Written at Sully, the 28th of March.
Jehanne.[330]
Addressed to: My good friends and dearly beloved, the churchmen, aldermen, burgesses and inhabitants and masters of the good town of Reyms."[331]
Touching the succour to be expected from the Duke of Brittany, the Maid was labouring under a delusion. Like all other prophetesses she was ignorant of what was passing around her. Despite her failures, she believed in her good fortune; she doubted herself no more than she doubted God; and she was eager to pursue the fulfilment of her mission. "Ye shall soon have tidings of me," she said to the townsfolk of Reims. A few days after, and she left Sully to go into France and fight, on the expiration of the truces.
It has been said that she feigned an expedition of pleasure and set out without taking leave of the King, that it was a kind of innocent stratagem, an honourable flight.[332] But it was nothing of the sort.[333] The Maid gathered a company of some hundred horse, sixty-eight archers and cross-bowmen, and two trumpeters, commanded by a Lombard captain, Bartolomeo Baretta.[334] In this company were Italian men-at-arms, bearing broad shields, like some who had come to Orléans at the time of the siege; possibly they were the same.[335] She set out at the head of this company, with her brothers and her steward, the Sire Jean d'Aulon. She was in the hands of Jean d'Aulon, and Jean d'Aulon was in the hands of the Sire de la Trémouille, to whom he owed money.[336] The good squire would not have followed the Maid against the King's will.

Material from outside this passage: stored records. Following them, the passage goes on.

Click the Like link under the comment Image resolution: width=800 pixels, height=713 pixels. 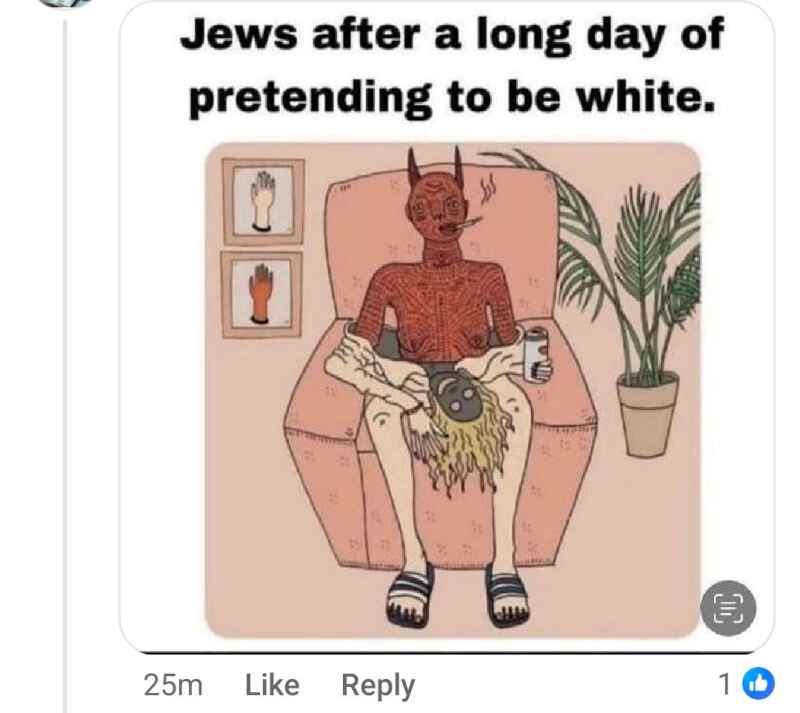pos(272,685)
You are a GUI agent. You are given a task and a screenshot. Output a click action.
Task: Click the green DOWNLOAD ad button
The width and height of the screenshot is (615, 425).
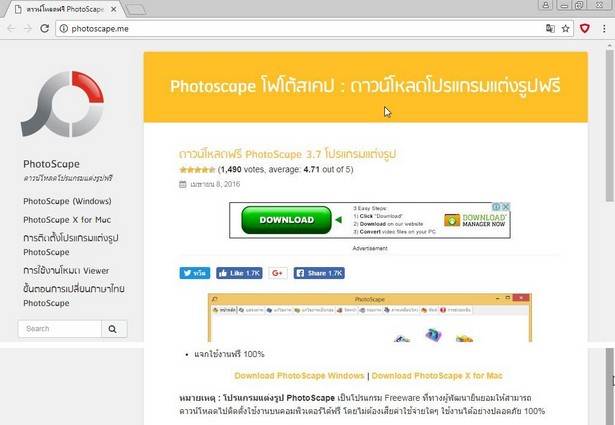pos(286,220)
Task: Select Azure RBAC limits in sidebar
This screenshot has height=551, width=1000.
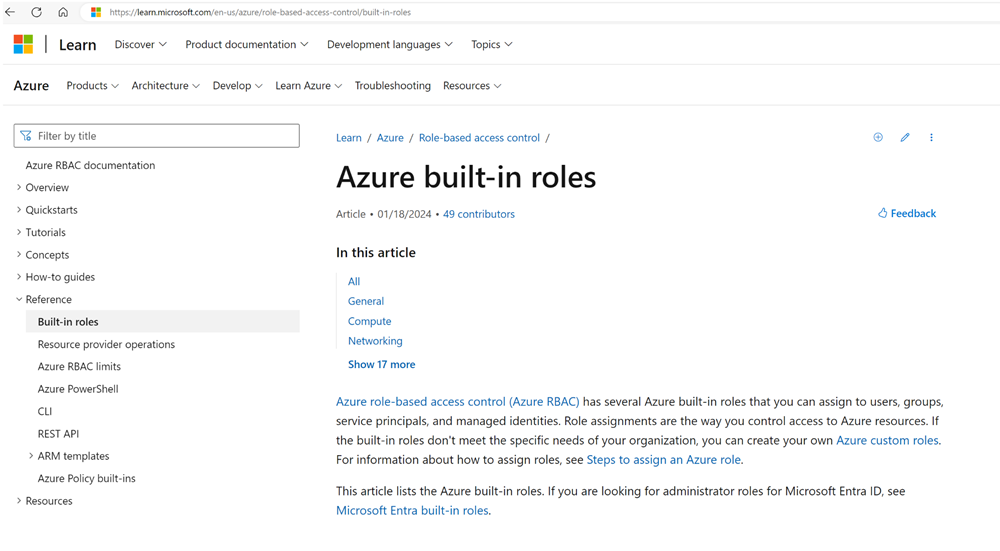Action: click(x=79, y=367)
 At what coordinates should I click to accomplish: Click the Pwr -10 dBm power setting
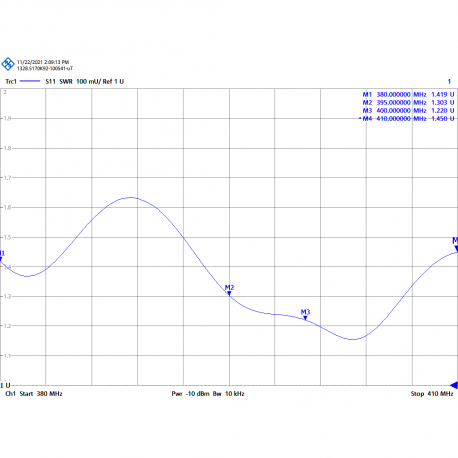click(190, 394)
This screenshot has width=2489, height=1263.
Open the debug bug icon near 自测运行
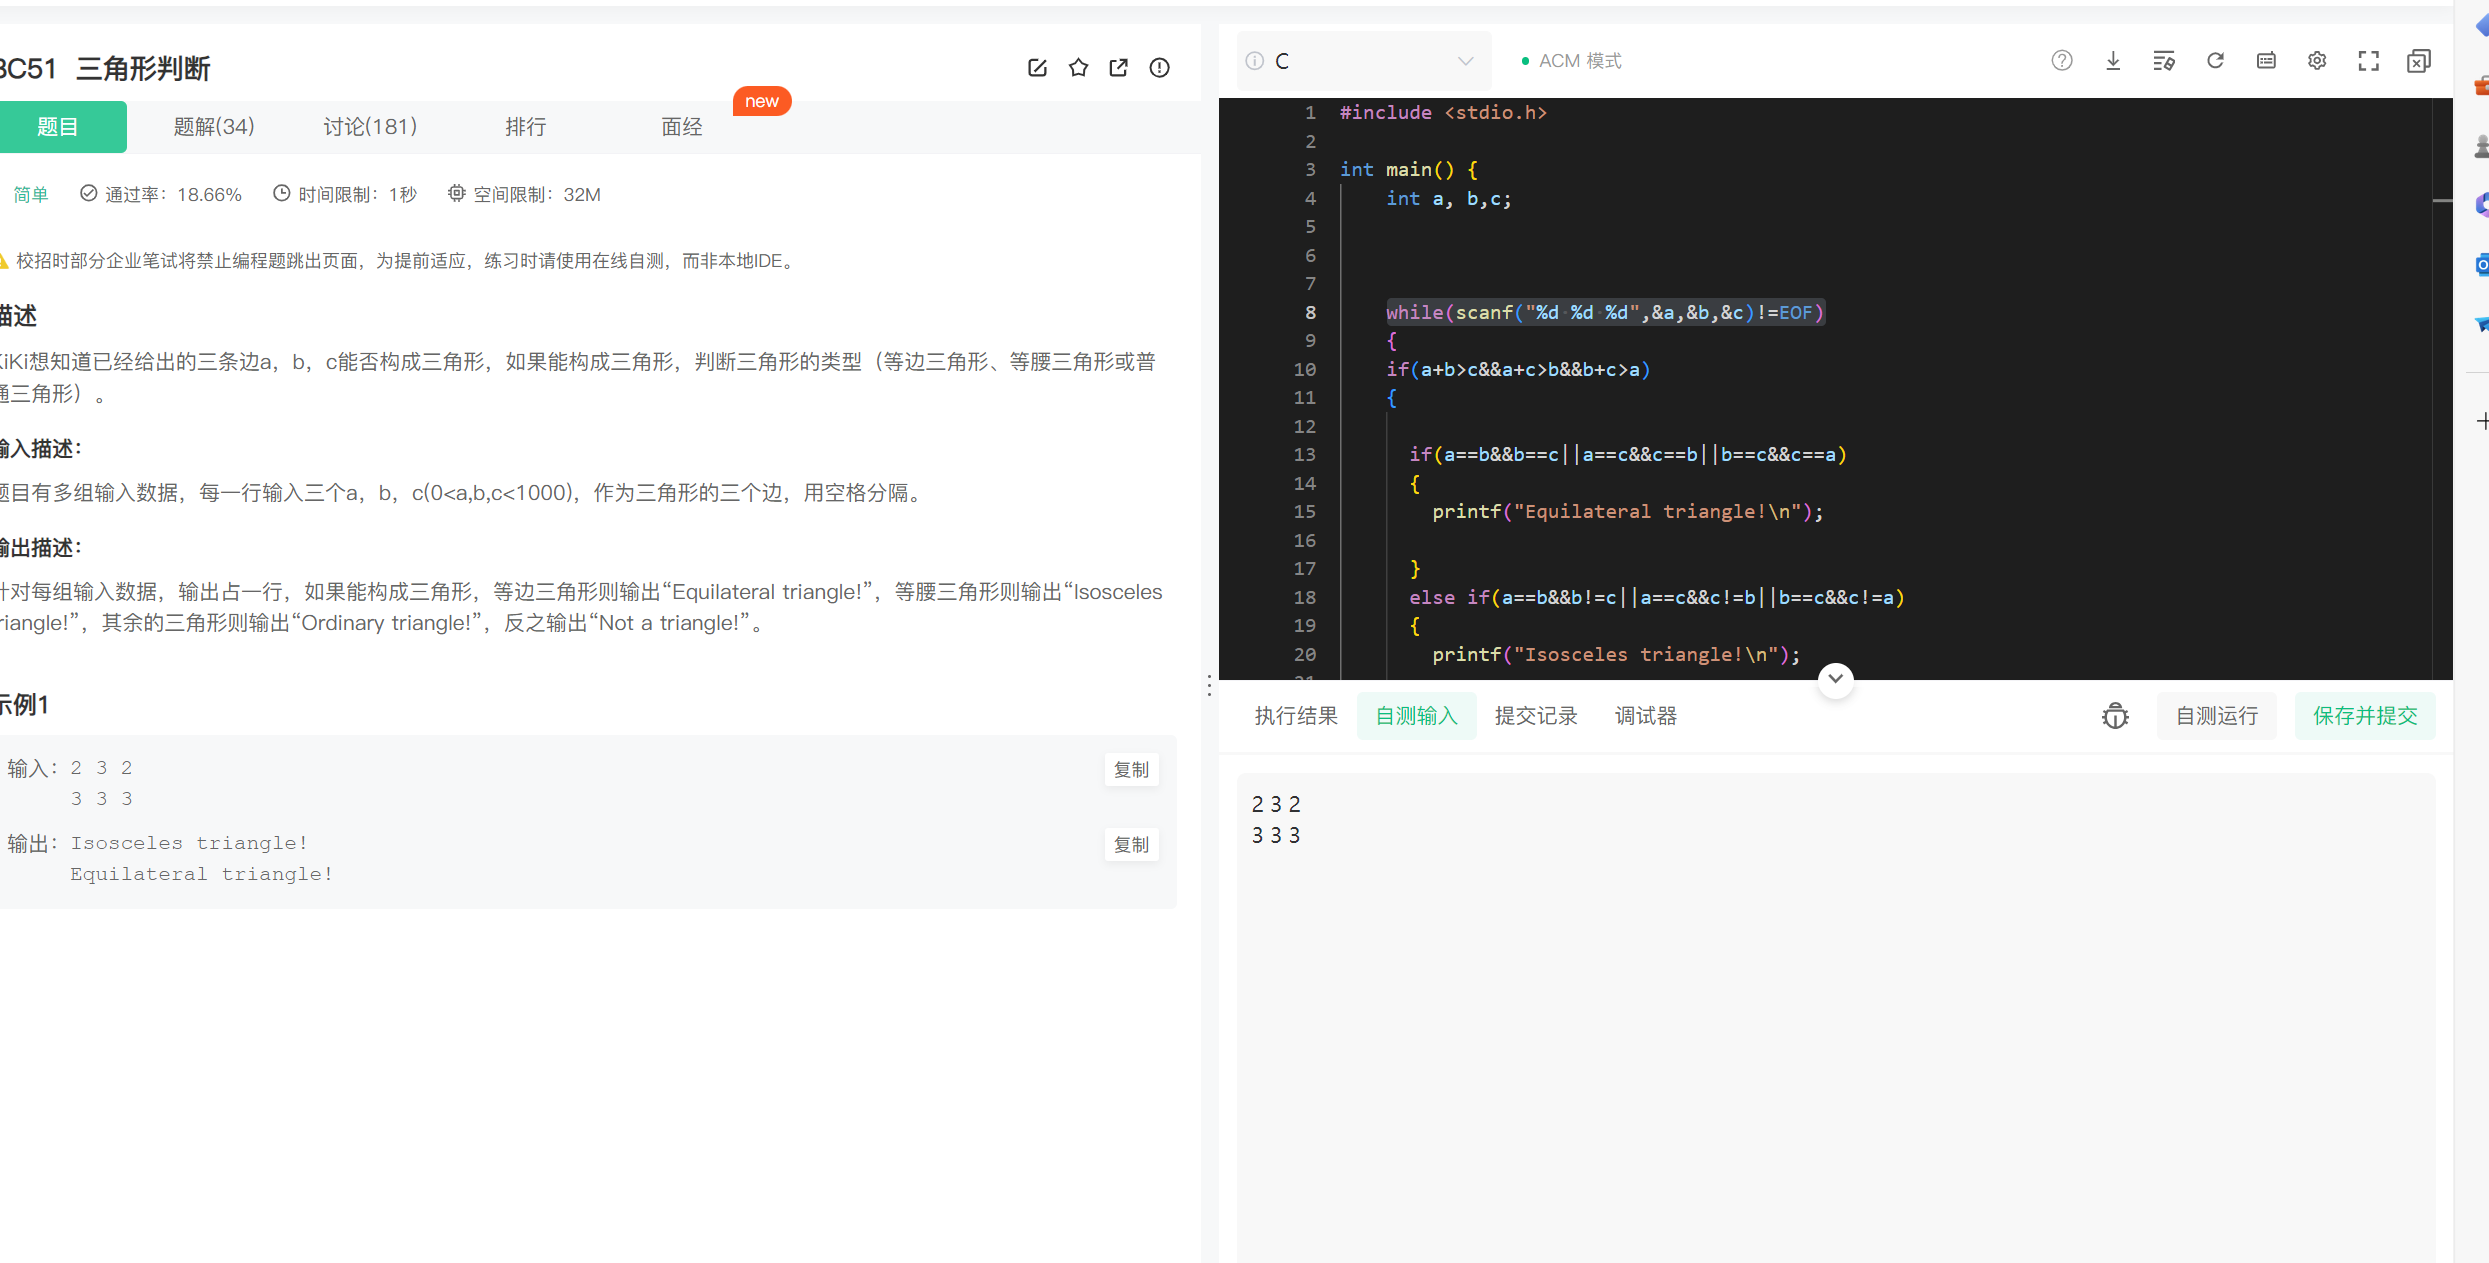pos(2115,716)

The flying squadron of béguines had recently been divided by a schism. Friar Richard, who was then in high favour with Queen Marie, and who had preached the Lenten sermons of 1430[337] at Orléans, stayed behind, on the Loire, with Catherine de la Rochelle. Jeanne took with her Pierronne and the younger Breton prophetess.[338] If she went into France, it was not without the knowledge or against the will of the King and his Council. Very probably the Chancellor of the kingdom had asked La Trémouille to send her in order that he might employ her in the approaching campaign against the Burgundians, who were threatening his government of Beauvais and his city of Reims.[339] He was not very kindly disposed towards her, but already he had made use of her and he intended to do so again. Possibly his intention was to employ her in a fresh attack on Paris.
The King had not abandoned the idea of taking his great city by the peaceful methods he always preferred. Throughout Lent, between Sully and Paris, there had been a constant passing to and fro of certain Carmelite monks of Melun, disguised as artisans. These were the churchmen who, during the attack on the Porte Saint Honoré, on the Day of the Festival of Our Lady, had stirred up the popular rising which had spread from one bank of the Seine to the other. Now they were negotiating with certain influential citizens the entrance of the King's men into the rebel city. The Prior of the Melun Carmelites was directing the conspiracy.[340] There is reason to believe that Jeanne had herself seen him or one of his monks. True it is that since the 22nd or the 23rd of March it was known at Sully that the conspiracy had been discovered;[341] but perhaps the hope of success still lingered. It was to Melun that Jeanne went with her company; and it is difficult to believe that there was no connection between the conspiracy of the Carmelites and the expedition of the Maid.